Problem to solve:
Having read the entries, repeat all of them exactly.

(Records from a collection)
>>>>>
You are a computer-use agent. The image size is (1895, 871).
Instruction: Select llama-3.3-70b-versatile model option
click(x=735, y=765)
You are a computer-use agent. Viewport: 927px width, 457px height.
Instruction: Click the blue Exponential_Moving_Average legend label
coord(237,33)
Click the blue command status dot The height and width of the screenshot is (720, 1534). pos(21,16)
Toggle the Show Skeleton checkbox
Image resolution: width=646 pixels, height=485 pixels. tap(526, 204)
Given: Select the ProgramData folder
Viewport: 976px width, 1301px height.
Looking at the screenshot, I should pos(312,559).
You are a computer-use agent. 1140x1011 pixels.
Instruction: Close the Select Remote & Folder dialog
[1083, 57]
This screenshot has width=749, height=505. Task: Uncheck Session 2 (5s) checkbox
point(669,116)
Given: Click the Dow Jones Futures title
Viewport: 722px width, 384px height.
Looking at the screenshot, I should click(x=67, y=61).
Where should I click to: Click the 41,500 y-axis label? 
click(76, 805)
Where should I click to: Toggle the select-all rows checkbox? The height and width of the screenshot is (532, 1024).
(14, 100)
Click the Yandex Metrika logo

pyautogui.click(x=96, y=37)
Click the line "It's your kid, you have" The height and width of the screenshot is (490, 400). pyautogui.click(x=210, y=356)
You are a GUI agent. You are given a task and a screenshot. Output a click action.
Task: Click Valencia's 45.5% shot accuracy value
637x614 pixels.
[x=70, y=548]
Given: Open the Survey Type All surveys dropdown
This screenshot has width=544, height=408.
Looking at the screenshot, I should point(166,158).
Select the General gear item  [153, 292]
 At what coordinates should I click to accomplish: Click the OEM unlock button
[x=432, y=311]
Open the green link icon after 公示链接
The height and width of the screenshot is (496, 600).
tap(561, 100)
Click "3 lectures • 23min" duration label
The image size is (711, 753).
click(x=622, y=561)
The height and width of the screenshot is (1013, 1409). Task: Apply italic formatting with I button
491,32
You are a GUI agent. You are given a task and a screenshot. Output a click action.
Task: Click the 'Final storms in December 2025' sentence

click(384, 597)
<<<<<
Your response:
You are a computer-use agent. The image size is (1895, 871).
Instruction: Select llama-3.3-70b-versatile model option
click(x=735, y=765)
You are a computer-use agent. Viewport: 927px width, 457px height.
Instruction: Click the blue Exponential_Moving_Average legend label
coord(237,33)
Click the blue command status dot The height and width of the screenshot is (720, 1534). pos(21,16)
Toggle the Show Skeleton checkbox
Image resolution: width=646 pixels, height=485 pixels. tap(526, 204)
Given: Select the ProgramData folder
Viewport: 976px width, 1301px height.
Looking at the screenshot, I should pos(312,559).
You are a computer-use agent. 1140x1011 pixels.
Instruction: Close the Select Remote & Folder dialog
[1083, 57]
This screenshot has width=749, height=505. Task: Uncheck Session 2 (5s) checkbox
point(669,116)
Given: Click the Dow Jones Futures title
Viewport: 722px width, 384px height.
Looking at the screenshot, I should click(x=67, y=61).
Where should I click to: Click the 41,500 y-axis label? 
click(76, 805)
Where should I click to: Toggle the select-all rows checkbox? The height and width of the screenshot is (532, 1024).
(14, 100)
Click the Yandex Metrika logo

pyautogui.click(x=96, y=37)
Click the line "It's your kid, you have" The height and width of the screenshot is (490, 400). pyautogui.click(x=210, y=356)
You are a GUI agent. You are given a task and a screenshot. Output a click action.
Task: Click Valencia's 45.5% shot accuracy value
637x614 pixels.
[x=70, y=548]
Given: Open the Survey Type All surveys dropdown
This screenshot has width=544, height=408.
Looking at the screenshot, I should point(166,158).
Select the General gear item  [153, 292]
 At what coordinates should I click to accomplish: Click the OEM unlock button
[x=432, y=311]
Open the green link icon after 公示链接
The height and width of the screenshot is (496, 600).
tap(561, 100)
Click "3 lectures • 23min" duration label
The image size is (711, 753).
click(x=622, y=561)
The height and width of the screenshot is (1013, 1409). Task: Apply italic formatting with I button
491,32
You are a GUI agent. You are given a task and a screenshot. Output a click action.
Task: Click the 'Final storms in December 2025' sentence

click(384, 597)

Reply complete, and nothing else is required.